▶ _TASK TO COMPLETE_
I'd like every record written out again, exactly as it is.

▶ _TASK INPUTS_
- Opening Delimiter -

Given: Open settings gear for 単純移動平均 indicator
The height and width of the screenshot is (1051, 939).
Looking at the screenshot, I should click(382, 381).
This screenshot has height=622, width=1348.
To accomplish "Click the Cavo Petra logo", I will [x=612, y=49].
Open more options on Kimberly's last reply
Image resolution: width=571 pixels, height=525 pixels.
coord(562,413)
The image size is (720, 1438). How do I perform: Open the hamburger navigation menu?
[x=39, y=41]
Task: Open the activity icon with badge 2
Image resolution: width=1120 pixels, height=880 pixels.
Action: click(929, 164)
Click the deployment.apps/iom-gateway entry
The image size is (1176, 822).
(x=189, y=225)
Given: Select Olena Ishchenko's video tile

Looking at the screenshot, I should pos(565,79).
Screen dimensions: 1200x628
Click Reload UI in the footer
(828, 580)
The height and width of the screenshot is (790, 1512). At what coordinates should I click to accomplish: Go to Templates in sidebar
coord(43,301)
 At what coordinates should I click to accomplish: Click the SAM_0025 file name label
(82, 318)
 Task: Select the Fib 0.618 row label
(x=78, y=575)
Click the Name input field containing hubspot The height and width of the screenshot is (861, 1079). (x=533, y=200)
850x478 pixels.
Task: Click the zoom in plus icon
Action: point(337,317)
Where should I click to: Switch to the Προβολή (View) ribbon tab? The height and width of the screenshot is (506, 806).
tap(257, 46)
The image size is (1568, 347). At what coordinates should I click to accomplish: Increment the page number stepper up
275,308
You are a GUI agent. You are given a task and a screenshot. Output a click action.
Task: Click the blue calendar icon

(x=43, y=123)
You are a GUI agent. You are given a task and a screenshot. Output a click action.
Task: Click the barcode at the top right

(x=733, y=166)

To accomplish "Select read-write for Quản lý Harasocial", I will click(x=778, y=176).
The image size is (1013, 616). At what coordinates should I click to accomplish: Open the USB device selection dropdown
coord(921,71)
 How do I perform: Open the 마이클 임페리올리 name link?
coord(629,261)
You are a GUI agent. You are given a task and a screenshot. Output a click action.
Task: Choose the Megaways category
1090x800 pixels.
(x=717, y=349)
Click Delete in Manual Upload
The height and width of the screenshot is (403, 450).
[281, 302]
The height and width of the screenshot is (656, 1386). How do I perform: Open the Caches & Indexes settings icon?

- Closing Delimiter -

▶ _WRITTEN ANSWER_
Given: Open settings gear for 単純移動平均 indicator
The height and width of the screenshot is (1051, 939).
Looking at the screenshot, I should click(382, 381).
This screenshot has height=622, width=1348.
To accomplish "Click the Cavo Petra logo", I will [x=612, y=49].
Open more options on Kimberly's last reply
Image resolution: width=571 pixels, height=525 pixels.
coord(562,413)
The image size is (720, 1438). How do I perform: Open the hamburger navigation menu?
[x=39, y=41]
Task: Open the activity icon with badge 2
Image resolution: width=1120 pixels, height=880 pixels.
Action: click(929, 164)
Click the deployment.apps/iom-gateway entry
The image size is (1176, 822).
(x=189, y=225)
Given: Select Olena Ishchenko's video tile

Looking at the screenshot, I should pos(565,79).
Screen dimensions: 1200x628
Click Reload UI in the footer
(828, 580)
The height and width of the screenshot is (790, 1512). At what coordinates should I click to accomplish: Go to Templates in sidebar
coord(43,301)
 At what coordinates should I click to accomplish: Click the SAM_0025 file name label
(82, 318)
 Task: Select the Fib 0.618 row label
(x=78, y=575)
Click the Name input field containing hubspot The height and width of the screenshot is (861, 1079). (x=533, y=200)
850x478 pixels.
Task: Click the zoom in plus icon
Action: point(337,317)
Where should I click to: Switch to the Προβολή (View) ribbon tab? The height and width of the screenshot is (506, 806).
tap(257, 46)
The image size is (1568, 347). At what coordinates should I click to accomplish: Increment the page number stepper up
275,308
You are a GUI agent. You are given a task and a screenshot. Output a click action.
Task: Click the blue calendar icon

(x=43, y=123)
You are a GUI agent. You are given a task and a screenshot. Output a click action.
Task: Click the barcode at the top right

(x=733, y=166)

To accomplish "Select read-write for Quản lý Harasocial", I will click(x=778, y=176).
The image size is (1013, 616). At what coordinates should I click to accomplish: Open the USB device selection dropdown
coord(921,71)
 How do I perform: Open the 마이클 임페리올리 name link?
coord(629,261)
You are a GUI agent. You are given a task and a screenshot. Output a click action.
Task: Choose the Megaways category
1090x800 pixels.
(x=717, y=349)
Click Delete in Manual Upload
The height and width of the screenshot is (403, 450).
[281, 302]
The height and width of the screenshot is (656, 1386). How do I perform: Open the Caches & Indexes settings icon?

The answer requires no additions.